|Product Performed to Expectations:||10|
|Specifications were sufficient to design with:||10|
|Demo Software was of good quality:||10|
|Product was easy to use:||10|
|Support materials were available:||10|
|The price to performance ratio was good:||10|
|TotalScore:||60 / 60|
I would like to start by thanking Raspberry Pi and Element 14 for allowing me the privilege of participation in the testing and review of this product . I hope that you will find this report helpful and thank you for your time reading it. Okay let's get started. It is with great honor I present to you, the The Raspberry Pi Compute Module 3 Development Kit.
Raspberry Pi and The Compute Module
The Raspberry Pi is a series of small single-board computers developed in the United Kingdom by the Raspberry Pi Foundation to promote the teaching of basic computer science in schools and in developing countries. According to the Raspberry Pi Foundation, over 5 million Raspberry Pis have been sold before February 2015, making it the best-selling British computer. By November 2016 they had sold 11 million units.
The organisation behind the Raspberry Pi now consists of two arms. Originally developed under the auspices of the Raspberry Pi Foundation, the success of the Pi Model B prompted the Foundation to set up Raspberry Pi Trading, with Dr Eben Upton as CEO, to develop the third model, the B+. Raspberry Pi Trading is responsible for developing the technology while the Foundation is an educational charity that exists to get that message out to schools. Raspberry Pi Trading reinvests about a third of its profit in R&D, and the rest goes to the foundation.
The Foundation provides Raspbian, a Debian-based Linux distribution for download, as well as third-party Ubuntu, Windows 10 IOT Core, RISC OS, and specialised media center distributions. It promotes Python and Scratch as the main programming language, with support for many other languages. The default firmware is closed source, while an unofficial open source is available.
The Raspberry Pi 3, with a quad-core Cortex-A53 processor, is described as 10 times the performance of a Raspberry Pi 1. This was suggested to be highly dependent upon task threading and instruction set use. Benchmarks showed the Raspberry Pi 3 to be approximately 80% faster than the Raspberry Pi 2 in parallelized tasks.

----

PROBLEMS TO SOLVE:
1. In the Raspberry Pi review, how many Raspberry Pi units had been sold by November 2016?
2. Condense the paragraph of the Raspberry Pi review that starts "The organisation behind the Raspberry Pi" into a short bulleted list that keeps its main facts.

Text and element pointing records
----

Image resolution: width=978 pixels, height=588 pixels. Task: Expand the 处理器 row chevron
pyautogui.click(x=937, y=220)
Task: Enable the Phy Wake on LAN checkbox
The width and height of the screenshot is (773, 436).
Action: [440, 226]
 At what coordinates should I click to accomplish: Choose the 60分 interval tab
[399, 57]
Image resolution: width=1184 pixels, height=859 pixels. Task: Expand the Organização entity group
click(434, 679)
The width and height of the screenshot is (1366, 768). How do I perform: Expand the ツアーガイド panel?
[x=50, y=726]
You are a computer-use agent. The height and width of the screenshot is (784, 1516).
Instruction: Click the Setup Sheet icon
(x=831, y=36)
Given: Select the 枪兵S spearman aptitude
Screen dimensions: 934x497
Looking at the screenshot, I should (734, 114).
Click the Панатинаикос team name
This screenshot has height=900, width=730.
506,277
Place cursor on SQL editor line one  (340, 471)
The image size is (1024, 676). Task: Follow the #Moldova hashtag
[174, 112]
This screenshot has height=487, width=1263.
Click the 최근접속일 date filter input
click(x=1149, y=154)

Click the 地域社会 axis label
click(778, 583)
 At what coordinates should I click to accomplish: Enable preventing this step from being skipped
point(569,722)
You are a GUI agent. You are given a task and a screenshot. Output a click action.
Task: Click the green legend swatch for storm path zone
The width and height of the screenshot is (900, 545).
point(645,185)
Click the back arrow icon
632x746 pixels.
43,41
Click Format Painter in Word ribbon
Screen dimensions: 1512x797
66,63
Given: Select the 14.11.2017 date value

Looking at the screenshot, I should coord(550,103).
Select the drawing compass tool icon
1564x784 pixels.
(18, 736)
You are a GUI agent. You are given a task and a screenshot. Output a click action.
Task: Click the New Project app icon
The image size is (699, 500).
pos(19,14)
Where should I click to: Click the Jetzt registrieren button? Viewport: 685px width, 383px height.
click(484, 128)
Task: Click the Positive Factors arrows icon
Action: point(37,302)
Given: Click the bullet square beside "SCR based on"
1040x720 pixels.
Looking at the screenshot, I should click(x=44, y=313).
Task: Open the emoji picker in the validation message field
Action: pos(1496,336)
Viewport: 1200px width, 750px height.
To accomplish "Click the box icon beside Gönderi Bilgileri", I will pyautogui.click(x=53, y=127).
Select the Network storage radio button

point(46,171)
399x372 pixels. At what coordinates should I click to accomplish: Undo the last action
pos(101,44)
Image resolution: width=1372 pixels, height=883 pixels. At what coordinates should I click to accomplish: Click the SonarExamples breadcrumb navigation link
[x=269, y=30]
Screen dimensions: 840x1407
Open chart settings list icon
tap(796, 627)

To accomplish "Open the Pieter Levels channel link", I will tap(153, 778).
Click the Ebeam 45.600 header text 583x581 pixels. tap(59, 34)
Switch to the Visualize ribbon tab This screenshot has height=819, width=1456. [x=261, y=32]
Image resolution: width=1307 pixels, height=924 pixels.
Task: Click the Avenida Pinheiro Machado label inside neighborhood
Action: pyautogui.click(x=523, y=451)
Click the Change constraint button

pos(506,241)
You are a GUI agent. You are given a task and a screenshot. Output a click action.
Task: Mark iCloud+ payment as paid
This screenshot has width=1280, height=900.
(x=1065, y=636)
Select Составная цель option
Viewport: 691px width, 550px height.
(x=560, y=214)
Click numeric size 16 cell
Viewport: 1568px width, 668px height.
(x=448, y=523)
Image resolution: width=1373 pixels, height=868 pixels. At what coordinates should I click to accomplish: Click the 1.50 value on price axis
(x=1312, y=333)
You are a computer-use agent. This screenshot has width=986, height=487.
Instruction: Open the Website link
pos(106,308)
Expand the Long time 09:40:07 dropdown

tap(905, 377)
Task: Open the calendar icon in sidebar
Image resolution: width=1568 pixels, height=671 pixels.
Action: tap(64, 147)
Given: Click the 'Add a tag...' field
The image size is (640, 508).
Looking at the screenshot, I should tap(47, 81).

----

THE RESULTS:
1. 11 million units.

2.
- The organization behind the Raspberry Pi has two arms: the Raspberry Pi Foundation and Raspberry Pi Trading.
- The Pi Model B's success led the Foundation to set up Raspberry Pi Trading, with Dr Eben Upton as CEO, to develop the B+.
- Raspberry Pi Trading develops the technology; the Foundation is an educational charity that spreads the message to schools.
- Raspberry Pi Trading reinvests about a third of its profit in R&D and gives the rest to the Foundation.